→ **EXTRAIT CHOISI**
Une décision difficile, mais Rakocz voulait prendre ses distances avec la mode pour créer tout autre chose: un atelier où parents et enfants pourraient apprendre ensemble à cuisiner des recettes healthy."J’ai essayé pendant deux ans, mais les parents ne jouaient pas le jeu: ils venaient déposer leurs enfants comme à la garderie et trouvaient mes cours de cuisine trop chers alors que nous n’utilisions que des produits locaux et bio. Si j’avais fait ce projet à New York ou à Londres, ça aurait marché, mais ici, c’était trop tôt: j’ai arrêté au bout de deux ans. Une leçon de modestie."
Sa première expérience de mode, en 2004, elle la doit à Anne Chapelle, qui lui propose un job dans le showroom d’Ann Demeulemeester pendant la Fashion Week de Paris. "Ann nous avait expliqué sa collection en détail: une masterclass! Un nouvel univers s’est ouvert à moi; je ne savais même pas qui étaient Yohji Yamamoto, Martin Margiela et Rei Kawakubo!"

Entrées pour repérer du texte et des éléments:
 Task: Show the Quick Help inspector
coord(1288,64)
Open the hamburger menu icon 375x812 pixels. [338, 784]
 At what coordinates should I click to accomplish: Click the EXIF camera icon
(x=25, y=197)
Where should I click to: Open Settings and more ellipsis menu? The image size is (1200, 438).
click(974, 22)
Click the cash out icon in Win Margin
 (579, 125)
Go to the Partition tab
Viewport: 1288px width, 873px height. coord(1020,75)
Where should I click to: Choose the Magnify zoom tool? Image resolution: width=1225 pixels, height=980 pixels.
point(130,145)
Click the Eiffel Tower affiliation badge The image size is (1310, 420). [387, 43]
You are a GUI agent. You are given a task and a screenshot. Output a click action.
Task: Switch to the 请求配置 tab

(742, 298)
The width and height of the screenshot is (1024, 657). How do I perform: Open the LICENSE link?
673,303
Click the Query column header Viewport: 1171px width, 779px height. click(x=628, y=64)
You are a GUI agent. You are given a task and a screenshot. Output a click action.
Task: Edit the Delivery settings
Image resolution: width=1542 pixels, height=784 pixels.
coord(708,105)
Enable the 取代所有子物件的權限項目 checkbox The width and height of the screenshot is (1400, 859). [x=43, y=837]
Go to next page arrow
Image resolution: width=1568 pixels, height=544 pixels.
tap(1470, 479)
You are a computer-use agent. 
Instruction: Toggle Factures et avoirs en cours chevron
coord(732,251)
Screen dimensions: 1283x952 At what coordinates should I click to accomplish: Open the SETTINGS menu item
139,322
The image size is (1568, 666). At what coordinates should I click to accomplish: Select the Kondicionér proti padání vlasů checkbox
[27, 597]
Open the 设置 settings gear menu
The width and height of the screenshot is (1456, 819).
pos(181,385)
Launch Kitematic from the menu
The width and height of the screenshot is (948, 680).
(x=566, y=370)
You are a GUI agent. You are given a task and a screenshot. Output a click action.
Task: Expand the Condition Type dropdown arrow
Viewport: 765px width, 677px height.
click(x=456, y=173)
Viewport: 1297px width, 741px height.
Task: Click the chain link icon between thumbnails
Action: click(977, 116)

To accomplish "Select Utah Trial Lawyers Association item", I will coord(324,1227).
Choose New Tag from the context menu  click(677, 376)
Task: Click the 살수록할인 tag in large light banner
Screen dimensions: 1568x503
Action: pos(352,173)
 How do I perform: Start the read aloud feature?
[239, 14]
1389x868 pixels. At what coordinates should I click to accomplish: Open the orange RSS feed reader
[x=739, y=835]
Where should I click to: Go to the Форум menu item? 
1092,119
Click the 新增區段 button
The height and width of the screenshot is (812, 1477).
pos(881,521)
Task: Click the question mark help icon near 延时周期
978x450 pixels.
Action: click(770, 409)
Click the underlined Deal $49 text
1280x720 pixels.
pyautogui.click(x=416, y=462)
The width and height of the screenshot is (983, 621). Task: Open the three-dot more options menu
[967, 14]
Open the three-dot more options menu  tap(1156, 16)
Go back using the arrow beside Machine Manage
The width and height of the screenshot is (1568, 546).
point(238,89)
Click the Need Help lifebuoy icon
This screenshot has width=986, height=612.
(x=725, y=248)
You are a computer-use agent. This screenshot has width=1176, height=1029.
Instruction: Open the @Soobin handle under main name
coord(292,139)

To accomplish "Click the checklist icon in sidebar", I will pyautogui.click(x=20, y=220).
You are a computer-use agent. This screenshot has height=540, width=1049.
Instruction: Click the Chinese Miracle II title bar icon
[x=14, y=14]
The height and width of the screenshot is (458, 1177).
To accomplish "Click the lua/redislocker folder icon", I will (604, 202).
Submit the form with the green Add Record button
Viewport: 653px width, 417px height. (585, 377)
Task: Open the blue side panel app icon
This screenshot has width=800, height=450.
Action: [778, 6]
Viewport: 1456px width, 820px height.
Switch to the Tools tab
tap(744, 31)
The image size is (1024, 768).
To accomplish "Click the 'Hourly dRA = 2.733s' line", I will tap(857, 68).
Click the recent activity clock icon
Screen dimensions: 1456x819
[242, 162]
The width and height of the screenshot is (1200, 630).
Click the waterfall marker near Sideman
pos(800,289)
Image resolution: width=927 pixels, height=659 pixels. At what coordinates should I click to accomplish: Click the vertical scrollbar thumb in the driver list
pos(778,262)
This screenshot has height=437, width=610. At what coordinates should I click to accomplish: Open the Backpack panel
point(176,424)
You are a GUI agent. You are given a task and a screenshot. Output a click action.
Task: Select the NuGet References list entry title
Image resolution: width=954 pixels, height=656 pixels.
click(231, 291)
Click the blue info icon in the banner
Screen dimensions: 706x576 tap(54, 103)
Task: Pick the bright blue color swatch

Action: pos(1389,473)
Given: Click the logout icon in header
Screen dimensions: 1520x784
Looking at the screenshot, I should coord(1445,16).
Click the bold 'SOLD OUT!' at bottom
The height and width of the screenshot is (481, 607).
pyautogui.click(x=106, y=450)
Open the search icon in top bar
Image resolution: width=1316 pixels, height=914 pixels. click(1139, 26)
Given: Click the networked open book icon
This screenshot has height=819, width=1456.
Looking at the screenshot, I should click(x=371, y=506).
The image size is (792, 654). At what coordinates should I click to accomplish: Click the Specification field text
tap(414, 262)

→ **CONSIGNES DES EXERCICES**
**a.** Pouvez-vous recopier à l'identique, dans les enregistrements, tout ce qui va de la ligne contenant « Click the Query » jusqu'à celle contenant « (x=566, y=370) », ces deux lignes comprises ?
**b.** Pouvez-vous reprendre l'extrait sur le parcours de Rakocz là où il s'arrête ?
L'extrait et les enregistrements n'ont pas la même origine.

→ **RÉPONSES ATTENDUES**
**a.**
Click the Query column header Viewport: 1171px width, 779px height. click(x=628, y=64)
You are a GUI agent. You are given a task and a screenshot. Output a click action.
Task: Edit the Delivery settings
Image resolution: width=1542 pixels, height=784 pixels.
coord(708,105)
Enable the 取代所有子物件的權限項目 checkbox The width and height of the screenshot is (1400, 859). [x=43, y=837]
Go to next page arrow
Image resolution: width=1568 pixels, height=544 pixels.
tap(1470, 479)
You are a computer-use agent. 
Instruction: Toggle Factures et avoirs en cours chevron
coord(732,251)
Screen dimensions: 1283x952 At what coordinates should I click to accomplish: Open the SETTINGS menu item
139,322
The image size is (1568, 666). At what coordinates should I click to accomplish: Select the Kondicionér proti padání vlasů checkbox
[27, 597]
Open the 设置 settings gear menu
The width and height of the screenshot is (1456, 819).
pos(181,385)
Launch Kitematic from the menu
The width and height of the screenshot is (948, 680).
(x=566, y=370)

**b.**
"Comme je ne connaissais rien à la mode, je notais phonétiquement le nom des labels et des créateurs, afin de ne pas commettre d’erreur quand je devrais les citer. La première cliente à entrer dans le showroom, une acheteuse américaine, s’est montrée très distante. Elle ne voulait ni qu’on l’aide, ni qu’on lui adresse la parole. Comme je redoutais que cela n’affecte les ventes, j’en ai fait part à Anne Chapelle.
Elle a apprécié mon honnêteté. C’est peut-être suite à cela qu’elle m’a fait confiance. De fil en aiguille, j’ai travaillé pour sa société BVBA 32 pendant douze ans. Avec enthousiasme et passion."
Club de lecture secret
Passer de la mode au sport et de BVBA 23 à Templa, en 2017, ressemble à un virage à 180 degrés, surtout pour quelqu’un qui n’a pas de réseau dans le monde du sport et qui ne pratique ni ski, ni snowboard. Et pourtant, ces deux univers ont en commun le luxe discret, sans grands logos visibles ni créations sloganesques, comme en témoigne Rakocz: "Dans la rue, il m’arrivait de repérer des gens qui portaient des vêtements d’Ann. Leur tenue ne hurlait pas “regardez-moi!”.
Quand nous avons fondé Templa, l'équipement de ski était un territoire vierge dans l'univers de la mode.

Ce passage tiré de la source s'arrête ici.